Ante el hallazgo, se presentaron de inmediato agentes del Servicio de Protección de la Naturaleza de la Guardia Civil (SEPRONA), que está levantando acta, según informó el portavoz de la Plataforma, Antonio Devesa. Se trata, según las mismas fuentes, de una importate fortaleza de costa utilizada para repeler los ataques de los piratas y armadas de otros países en guerra con España en los inicios del siglo XIX, poco antes de la Guerra de la Independencia.
La búsqueda comenzó la raíz de una localización sobre el plano de la fortificación, levantada durante el reinado de Carlos IV, en un mapa del Arquivo do Reino de Galiza. Allí aparece reflejado como 'Punta y Castillo de Merejo'. Según avanzaron las mismas fuentes, los trabajos continuarán esta tarde.

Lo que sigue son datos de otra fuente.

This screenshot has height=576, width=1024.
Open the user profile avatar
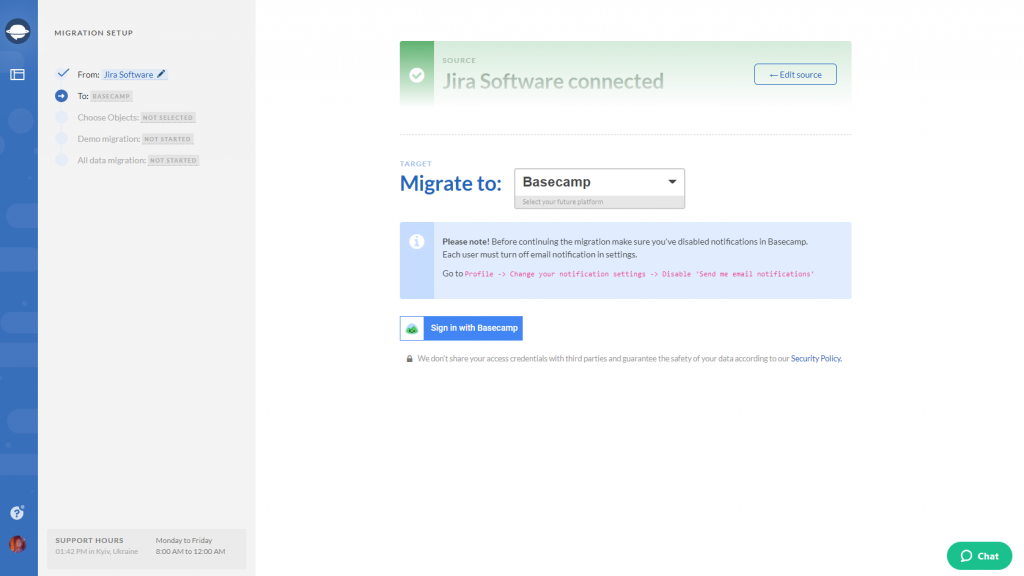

El mismo colectivo ya había enviado el pasado lunes un informe a Patrimonio, y prevé enviar otro la próxima semana a Madrid. Informan además que no se trata de los únicos restos arqueológicos en la zona, ya que se detectaron restos románicos y de otras fortificaciones posteriores. De este modo, encuentran un nuevo argumento para que se paralice la ampliación de la planta acuícola, a la que se oponen algunos de los vecinos.
Cultura comprobará el hallazgo
Desde la Consellería de Cultura aseguran que Patrimonio hará una comprobación 'in situ', y en caso de que se reconozcan restos arqueológicos, se obligará a respetar el patrimonio, y se limitará un área protegida de 200 metros alrrededor de la fortaleza. Así se hizo ya en su día con el Castro de Punta Zarpaña, situado en la misma cocalidad, y que ya se excluyó del área de actuación del Plan Acuícola.
Además, recuerdan que el informe será estudiado tanto si viene por parte de un particular o por parte de la propia piscifactoría, que por ley tiene que elaborar un informe arqueológico. Las mismas fuentes añaden que, en caso de tratarse de una fortaleza, esta será declarada Bien de Interés Cultural.